For this exercise, copy the data exactly and omit any images.

PROVIDED DATA: Begin

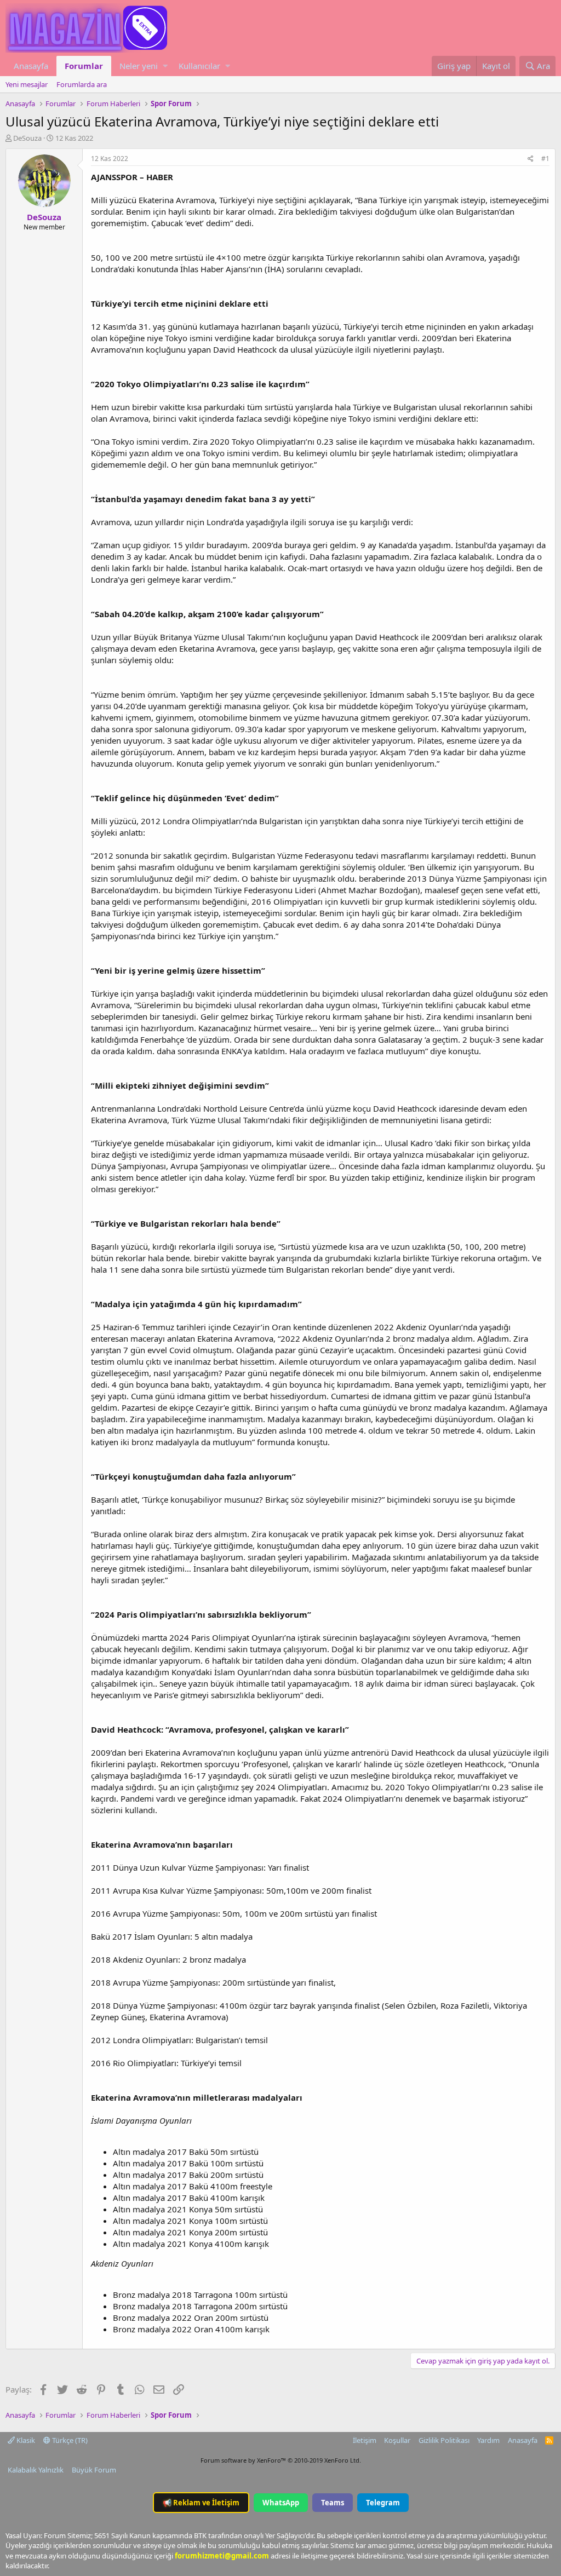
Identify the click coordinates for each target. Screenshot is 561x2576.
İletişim (364, 2440)
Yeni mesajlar (26, 84)
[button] (165, 66)
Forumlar (84, 65)
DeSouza (27, 138)
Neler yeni (138, 65)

PROVIDED DATA: End

> [ANSWER SECTION]
Identify the click coordinates for each target. Screenshot is 561x2576.
İletişim (364, 2440)
Yeni mesajlar (26, 84)
[button] (165, 66)
Forumlar (84, 65)
DeSouza (27, 138)
Neler yeni (138, 65)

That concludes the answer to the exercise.